Ordonner au général Songis de mettre l’équipage de Glogau et ce que peut fournir Stettin à la disposition du maréchal Mortier, pour le siège de Kolberg; bien entendu que rien ne sera fourni pour Kolberg, que toutes les munitions destinées pour Danzig ne soient parties.

Recommander à Stettin de faire partir pour Danzig la poudre et les boulets que cette place doit fournir.

 

Finkenstein, 29 avril 1807

DÉCISION

Le maréchal Mortier met sous les yeux de l’Empereur le trait suivant que lui signale le général Clarke :

M. Goedeck, capitaine au régiment de Nassau-Usingen, en garnison à Wrietzen, s’était acquis la reconnaissance des habitants par les services qu’il leur avait rendus en plusieurs occasions, et il venait de refuser une somme considérable qui lui avait été offerte. Mais, ayant appris que cinq officiers prussiens, prisonniers de guerre, qui s’étaient attiré l’estime générale, étaient réduits à une extrême misère, M. Goedeck pria les magistrats de Wrietzen de distribuer à ces cinq officiers la somme qui lui avait été destinée.
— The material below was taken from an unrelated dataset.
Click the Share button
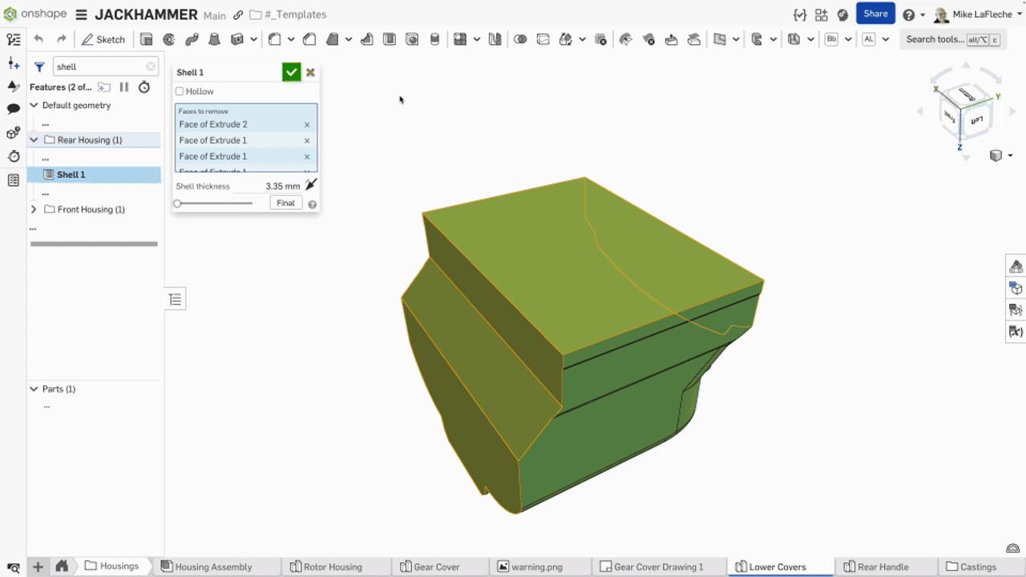 (x=875, y=14)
Lui en témoigner ma satisfaction et me faire connaître ce que je pourrais faire pour lui.

 

 Finkenstein, 29 avril 1807

Au maréchal Berthier

Mon Cousin, vous trouverez ci-joint les instructions pour le maréchal Brune et le maréchal Mortier. Il faut actuellement régler la manière dont ces instructions doivent être exécutées.

Les deux régiments d’infanterie hollandaise passeront sur-le-champ sous les ordres du maréchal Brune. Un de ces régiments continuera de rester dans l’île de Wollin, l’autre se placera à Anklam et le long de la Peene. Le maréchal Brune complétera cette division de droite, nommera le général de division hollandais qui aura son quartier général à Demmin; un général de brigade restera à Anklam.
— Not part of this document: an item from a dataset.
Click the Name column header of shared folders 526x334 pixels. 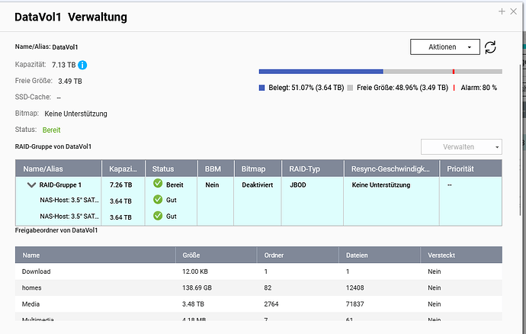(x=31, y=255)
Il réunira sa 2e division à Schwerin, et renverra à Hambourg sa 3e division. Il sera le maître de rendre la division de Schwerin plus forte que les deux autres. Les trois divisions de Hollandais auront chacune leur artillerie et un peu de cavalerie. Comme les Suédois peuvent commencer les hostilités qu’un mois après avoir prévenu, il devient nécessaire d’avoir des troupes sur la Peene qu’afin d’être à même de secourir les îles, si les Anglais voulaient débarquer aux bouches de l’Oder.

Le maréchal Mortier fera partir sans délai le 3e et le 72e de ligne, pour se rendre devant Danzig. Il renforcera Kolberg d’un régiment français, jusqu’à ce que le 4e régiment italien soit arrivé. Il laissera  les divisions Dupas et Grandjean entre Stettin et Kolberg, jusqu’au 10 mai, temps où le maréchal Brune aura fait toutes ses dispositions, et époque où les généraux Molitor et Boudet seront avancés en Allemagne. Si, cependant, le maréchal Mortier apprenait par la correspondance que la flotte anglaise est entrée dans le Sund, il faudrait supposer qu’elle veut faire lever le siége de Danzig : alors il faudrait qu’il se portât avec toutes ses troupes sur Danzig pour secourir le maréchal Lefebvre.

Si, au contraire, l’escadre anglaise débarquait avant le 10 mai sur l’Elbe, le maréchal Mortier fera des dispositions pour soutenir le maréchal Brune.

Toutes ces instructions sont faites dans la supposition que les Suédois adhèrent à la proposition déjà faite de prévenir un mois avant les hostilités. Comme on recevra la réponse le ler mai, on fera les dispositions demain, afin que l’état-major puisse expédier, le 1er mai, les instructions.